WHAT IS REQUIRED: Each line from the one containing "Where should I" through the last line of the data below should be printed exactly, please, with any pictures omitted.
.....
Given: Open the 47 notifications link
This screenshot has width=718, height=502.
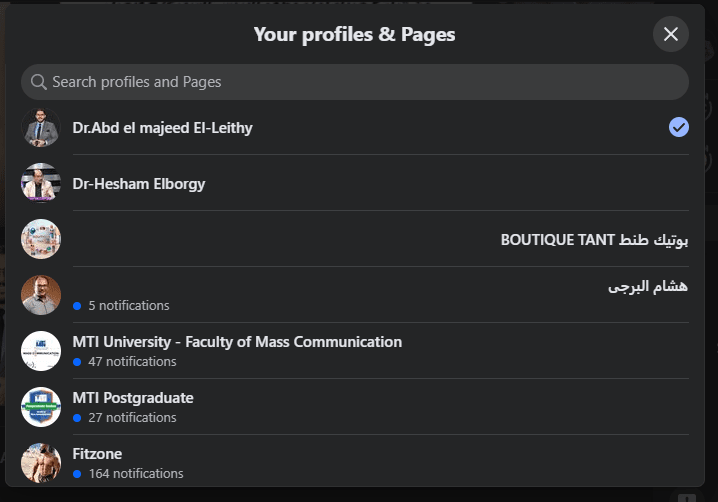Looking at the screenshot, I should click(132, 361).
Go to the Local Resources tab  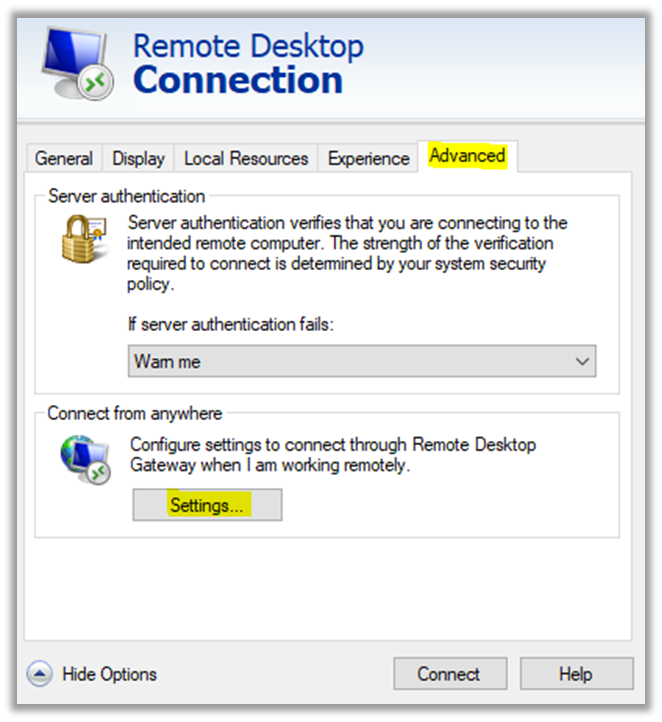click(x=246, y=158)
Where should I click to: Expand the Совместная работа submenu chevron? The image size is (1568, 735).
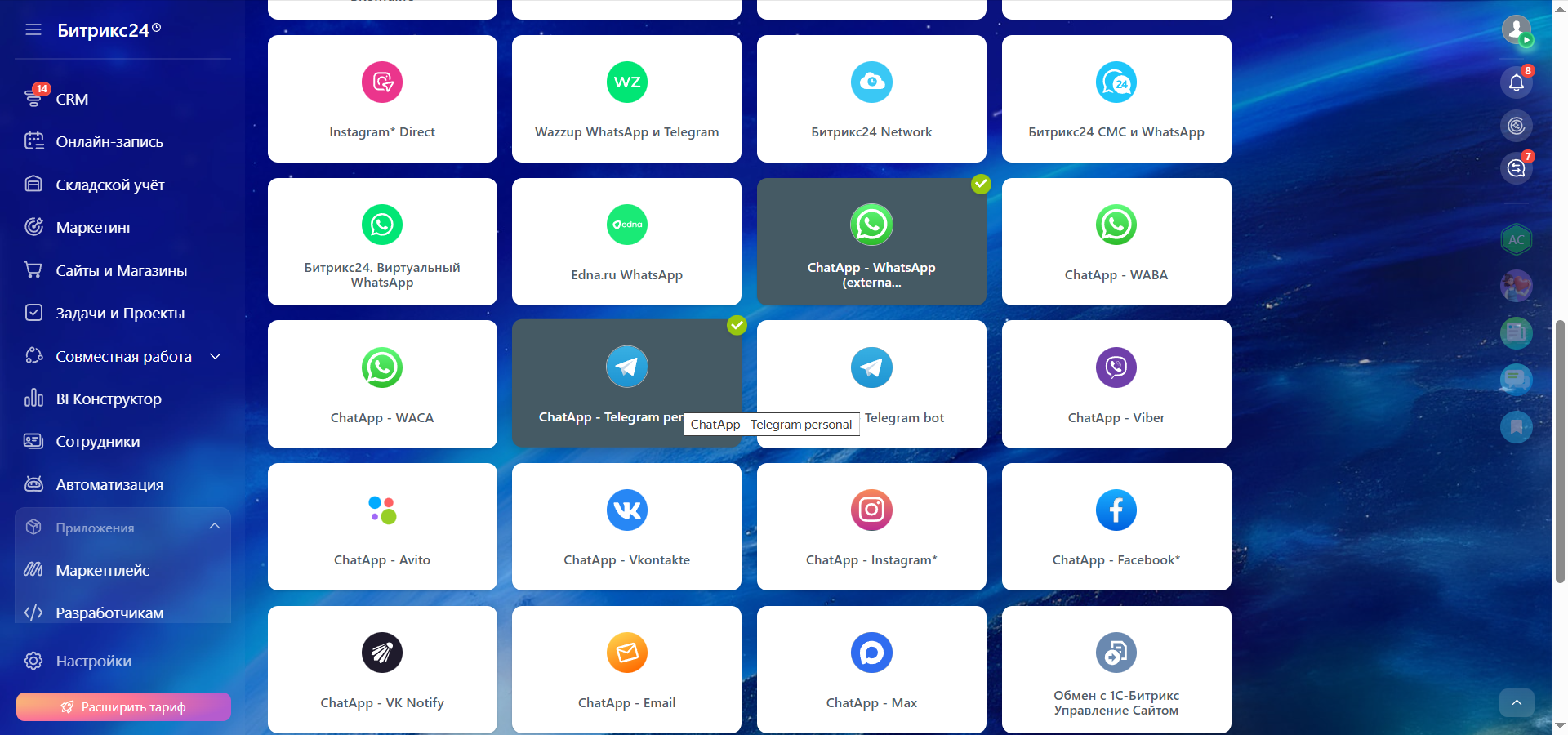point(216,356)
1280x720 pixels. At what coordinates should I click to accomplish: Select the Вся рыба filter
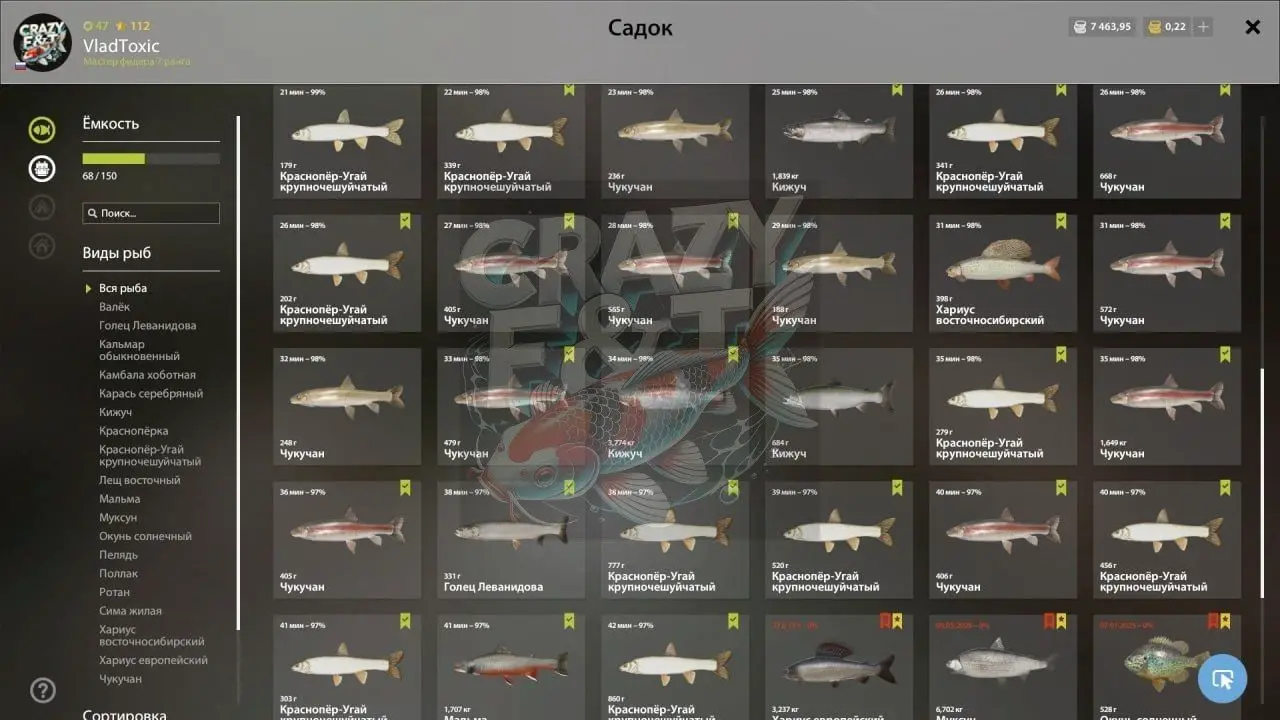tap(123, 288)
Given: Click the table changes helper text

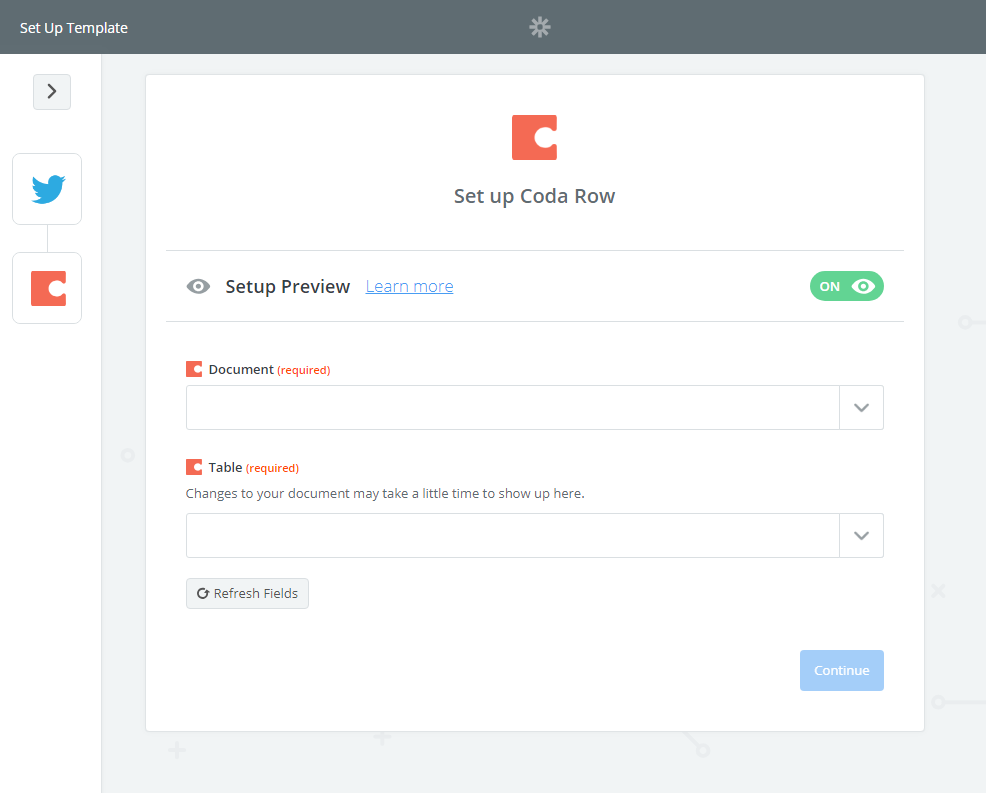Looking at the screenshot, I should (x=385, y=493).
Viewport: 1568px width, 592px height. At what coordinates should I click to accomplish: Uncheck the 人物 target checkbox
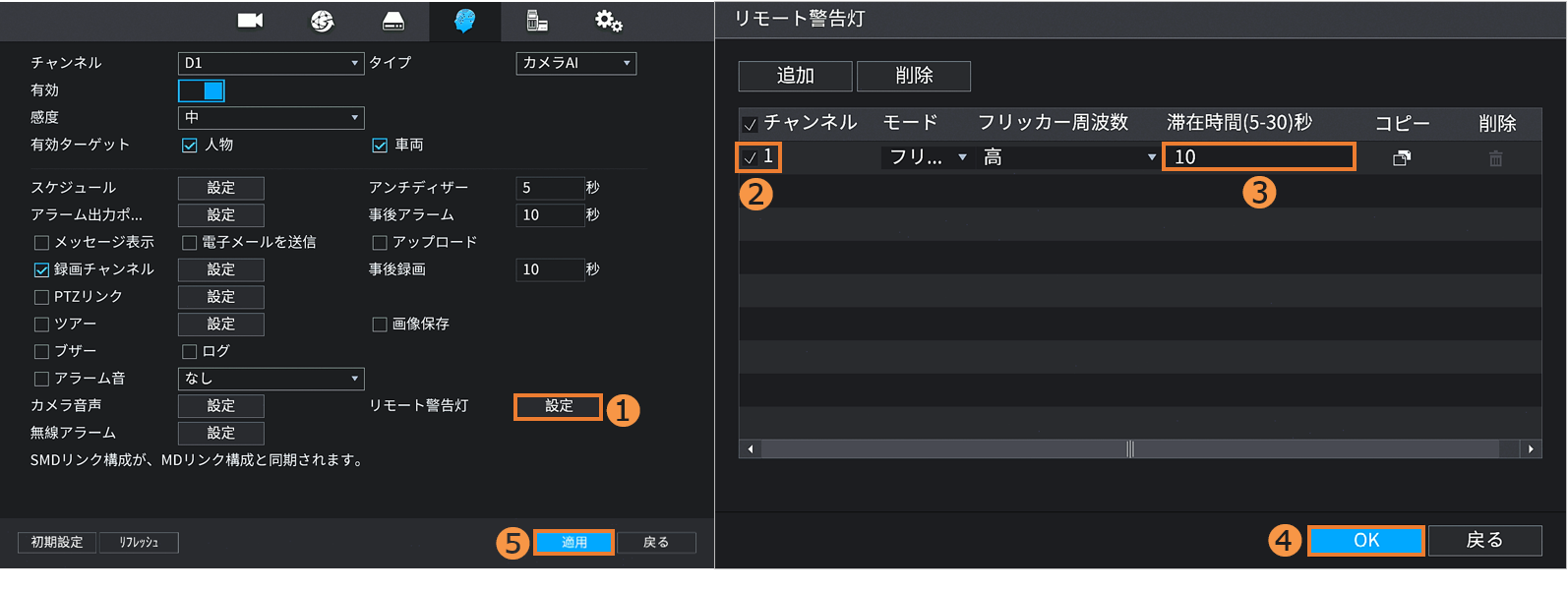pyautogui.click(x=190, y=146)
.....
OUTPUT OF THE EXERCISE:
Where should I click to: Expand the Совместная работа submenu chevron? The image size is (1568, 735).
point(216,356)
1280x720 pixels. At what coordinates should I click to accomplish: Select the Вся рыба filter
tap(123, 288)
Given: Click the table changes helper text

Looking at the screenshot, I should (x=385, y=493).
Viewport: 1568px width, 592px height. At what coordinates should I click to accomplish: Uncheck the 人物 target checkbox
pyautogui.click(x=190, y=146)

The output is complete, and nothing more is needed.